Collected data
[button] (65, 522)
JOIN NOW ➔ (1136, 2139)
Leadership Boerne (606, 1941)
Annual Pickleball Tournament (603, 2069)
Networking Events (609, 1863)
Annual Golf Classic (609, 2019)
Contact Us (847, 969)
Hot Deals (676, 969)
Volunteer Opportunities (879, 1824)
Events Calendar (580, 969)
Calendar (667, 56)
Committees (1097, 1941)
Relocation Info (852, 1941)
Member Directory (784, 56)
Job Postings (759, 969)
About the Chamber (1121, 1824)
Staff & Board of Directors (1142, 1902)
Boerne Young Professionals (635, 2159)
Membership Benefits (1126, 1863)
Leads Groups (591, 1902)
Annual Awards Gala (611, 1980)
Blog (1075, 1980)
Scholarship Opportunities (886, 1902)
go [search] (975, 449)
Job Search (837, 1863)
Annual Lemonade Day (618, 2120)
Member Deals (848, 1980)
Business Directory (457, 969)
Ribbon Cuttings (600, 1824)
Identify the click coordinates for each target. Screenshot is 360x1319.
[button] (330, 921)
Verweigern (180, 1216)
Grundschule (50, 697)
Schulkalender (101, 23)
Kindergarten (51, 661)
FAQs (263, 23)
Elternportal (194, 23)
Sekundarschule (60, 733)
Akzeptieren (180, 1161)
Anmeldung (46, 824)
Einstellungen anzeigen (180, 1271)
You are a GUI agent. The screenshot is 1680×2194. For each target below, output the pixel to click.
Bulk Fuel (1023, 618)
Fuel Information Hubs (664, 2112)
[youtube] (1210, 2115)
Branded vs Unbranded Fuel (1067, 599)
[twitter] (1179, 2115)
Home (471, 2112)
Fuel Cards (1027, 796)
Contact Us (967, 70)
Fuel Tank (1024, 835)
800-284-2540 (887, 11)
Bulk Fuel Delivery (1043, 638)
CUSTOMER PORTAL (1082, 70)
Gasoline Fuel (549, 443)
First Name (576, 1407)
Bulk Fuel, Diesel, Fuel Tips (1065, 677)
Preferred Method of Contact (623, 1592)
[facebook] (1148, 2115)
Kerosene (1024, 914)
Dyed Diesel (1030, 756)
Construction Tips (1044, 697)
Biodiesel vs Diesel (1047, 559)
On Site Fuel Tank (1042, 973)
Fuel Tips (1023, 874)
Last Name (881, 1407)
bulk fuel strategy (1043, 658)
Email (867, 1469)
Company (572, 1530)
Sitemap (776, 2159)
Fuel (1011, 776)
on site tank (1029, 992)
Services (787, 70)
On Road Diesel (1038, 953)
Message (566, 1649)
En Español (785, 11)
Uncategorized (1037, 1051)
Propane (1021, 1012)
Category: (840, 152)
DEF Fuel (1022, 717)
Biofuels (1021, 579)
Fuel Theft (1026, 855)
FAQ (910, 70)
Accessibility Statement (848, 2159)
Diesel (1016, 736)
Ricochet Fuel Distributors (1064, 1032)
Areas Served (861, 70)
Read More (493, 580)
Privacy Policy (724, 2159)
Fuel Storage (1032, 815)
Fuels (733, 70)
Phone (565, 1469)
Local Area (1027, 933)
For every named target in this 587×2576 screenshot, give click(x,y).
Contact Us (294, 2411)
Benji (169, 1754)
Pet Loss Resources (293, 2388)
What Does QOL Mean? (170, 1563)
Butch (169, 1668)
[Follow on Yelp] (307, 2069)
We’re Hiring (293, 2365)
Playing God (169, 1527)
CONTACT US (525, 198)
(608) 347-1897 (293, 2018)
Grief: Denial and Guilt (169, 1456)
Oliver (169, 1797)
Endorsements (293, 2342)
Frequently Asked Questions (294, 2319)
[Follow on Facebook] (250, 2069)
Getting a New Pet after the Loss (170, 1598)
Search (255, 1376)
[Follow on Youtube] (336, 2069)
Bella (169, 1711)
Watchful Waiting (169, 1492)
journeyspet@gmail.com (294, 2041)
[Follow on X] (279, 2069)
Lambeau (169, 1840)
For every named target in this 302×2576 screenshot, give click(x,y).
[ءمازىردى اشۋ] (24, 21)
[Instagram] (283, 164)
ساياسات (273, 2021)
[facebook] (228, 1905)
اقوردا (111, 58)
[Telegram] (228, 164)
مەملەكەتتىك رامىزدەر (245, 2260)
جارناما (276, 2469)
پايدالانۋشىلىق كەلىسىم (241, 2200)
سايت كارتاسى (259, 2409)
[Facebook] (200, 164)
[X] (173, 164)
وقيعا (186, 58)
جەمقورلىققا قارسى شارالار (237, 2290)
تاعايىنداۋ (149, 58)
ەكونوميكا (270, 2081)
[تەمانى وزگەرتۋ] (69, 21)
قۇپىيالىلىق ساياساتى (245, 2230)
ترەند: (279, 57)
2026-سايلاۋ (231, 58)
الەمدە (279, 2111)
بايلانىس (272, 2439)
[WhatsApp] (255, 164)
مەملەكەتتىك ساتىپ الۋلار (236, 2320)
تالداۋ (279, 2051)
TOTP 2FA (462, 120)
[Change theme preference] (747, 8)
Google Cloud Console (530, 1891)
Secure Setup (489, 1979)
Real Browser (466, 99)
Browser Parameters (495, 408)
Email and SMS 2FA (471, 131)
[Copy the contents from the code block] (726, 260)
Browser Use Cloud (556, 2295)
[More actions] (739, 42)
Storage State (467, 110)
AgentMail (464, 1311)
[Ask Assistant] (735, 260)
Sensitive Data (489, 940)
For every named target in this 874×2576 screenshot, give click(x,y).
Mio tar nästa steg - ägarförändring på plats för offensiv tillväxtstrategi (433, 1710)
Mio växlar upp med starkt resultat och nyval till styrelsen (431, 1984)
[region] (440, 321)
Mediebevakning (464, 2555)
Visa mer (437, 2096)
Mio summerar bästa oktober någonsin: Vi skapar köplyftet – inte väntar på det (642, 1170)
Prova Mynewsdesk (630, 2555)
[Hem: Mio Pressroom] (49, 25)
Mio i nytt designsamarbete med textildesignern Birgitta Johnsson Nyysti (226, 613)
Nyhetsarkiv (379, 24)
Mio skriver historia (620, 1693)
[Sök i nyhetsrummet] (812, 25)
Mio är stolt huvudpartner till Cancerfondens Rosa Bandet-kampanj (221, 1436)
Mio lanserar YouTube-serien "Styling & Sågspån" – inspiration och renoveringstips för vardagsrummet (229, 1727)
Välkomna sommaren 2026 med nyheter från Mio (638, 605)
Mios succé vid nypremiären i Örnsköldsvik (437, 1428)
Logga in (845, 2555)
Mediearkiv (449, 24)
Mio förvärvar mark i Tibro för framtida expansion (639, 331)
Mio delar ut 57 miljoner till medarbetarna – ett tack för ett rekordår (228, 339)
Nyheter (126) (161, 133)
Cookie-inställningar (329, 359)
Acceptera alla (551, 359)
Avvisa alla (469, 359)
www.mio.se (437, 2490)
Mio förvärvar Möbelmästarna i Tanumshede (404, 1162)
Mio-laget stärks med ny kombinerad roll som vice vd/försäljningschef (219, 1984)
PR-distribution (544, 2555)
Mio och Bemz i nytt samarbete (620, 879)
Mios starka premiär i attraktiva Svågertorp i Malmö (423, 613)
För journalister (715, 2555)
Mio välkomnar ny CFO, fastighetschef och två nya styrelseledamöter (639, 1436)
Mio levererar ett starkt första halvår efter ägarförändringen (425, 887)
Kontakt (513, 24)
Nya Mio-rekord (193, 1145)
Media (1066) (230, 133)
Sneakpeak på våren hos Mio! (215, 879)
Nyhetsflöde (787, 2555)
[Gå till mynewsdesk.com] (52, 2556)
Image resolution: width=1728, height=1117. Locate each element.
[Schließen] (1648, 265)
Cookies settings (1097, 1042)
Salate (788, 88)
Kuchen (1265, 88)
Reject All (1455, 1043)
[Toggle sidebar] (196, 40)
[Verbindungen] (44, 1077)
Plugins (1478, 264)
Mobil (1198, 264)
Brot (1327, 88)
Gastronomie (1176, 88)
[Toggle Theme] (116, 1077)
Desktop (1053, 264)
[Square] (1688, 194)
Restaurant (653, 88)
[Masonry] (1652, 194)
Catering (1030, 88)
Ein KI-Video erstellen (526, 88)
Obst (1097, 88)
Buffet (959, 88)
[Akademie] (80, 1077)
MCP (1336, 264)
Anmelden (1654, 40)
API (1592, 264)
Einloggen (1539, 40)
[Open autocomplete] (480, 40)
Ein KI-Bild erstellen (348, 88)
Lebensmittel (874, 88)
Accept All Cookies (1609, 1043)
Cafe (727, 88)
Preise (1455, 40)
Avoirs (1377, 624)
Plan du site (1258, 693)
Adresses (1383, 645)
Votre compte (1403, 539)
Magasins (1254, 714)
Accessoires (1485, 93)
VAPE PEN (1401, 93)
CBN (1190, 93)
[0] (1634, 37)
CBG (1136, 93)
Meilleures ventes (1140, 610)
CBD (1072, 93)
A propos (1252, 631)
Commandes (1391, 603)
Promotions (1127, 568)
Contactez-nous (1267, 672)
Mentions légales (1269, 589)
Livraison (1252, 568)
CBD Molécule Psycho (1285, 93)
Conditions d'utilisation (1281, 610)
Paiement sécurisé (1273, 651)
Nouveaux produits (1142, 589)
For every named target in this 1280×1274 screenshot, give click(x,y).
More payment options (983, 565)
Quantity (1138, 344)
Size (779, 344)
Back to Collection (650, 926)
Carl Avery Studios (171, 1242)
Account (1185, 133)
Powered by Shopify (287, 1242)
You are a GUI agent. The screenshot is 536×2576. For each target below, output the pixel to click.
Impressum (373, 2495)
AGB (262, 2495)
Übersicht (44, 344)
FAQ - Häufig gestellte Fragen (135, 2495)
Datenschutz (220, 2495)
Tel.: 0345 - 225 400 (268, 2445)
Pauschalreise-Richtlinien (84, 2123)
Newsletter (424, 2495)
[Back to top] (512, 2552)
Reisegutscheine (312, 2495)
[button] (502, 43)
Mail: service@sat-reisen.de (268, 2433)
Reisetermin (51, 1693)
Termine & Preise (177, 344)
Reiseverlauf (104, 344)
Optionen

**Assigned task:** Copy only this part of the entries above: the line with "About the Chamber (1121, 1824)", the line with "go [search] (975, 449)", and the lines between, all exactly as written.

**Your solution:**
About the Chamber (1121, 1824)
Staff & Board of Directors (1142, 1902)
Boerne Young Professionals (635, 2159)
Membership Benefits (1126, 1863)
Leads Groups (591, 1902)
Annual Awards Gala (611, 1980)
Blog (1075, 1980)
Scholarship Opportunities (886, 1902)
go [search] (975, 449)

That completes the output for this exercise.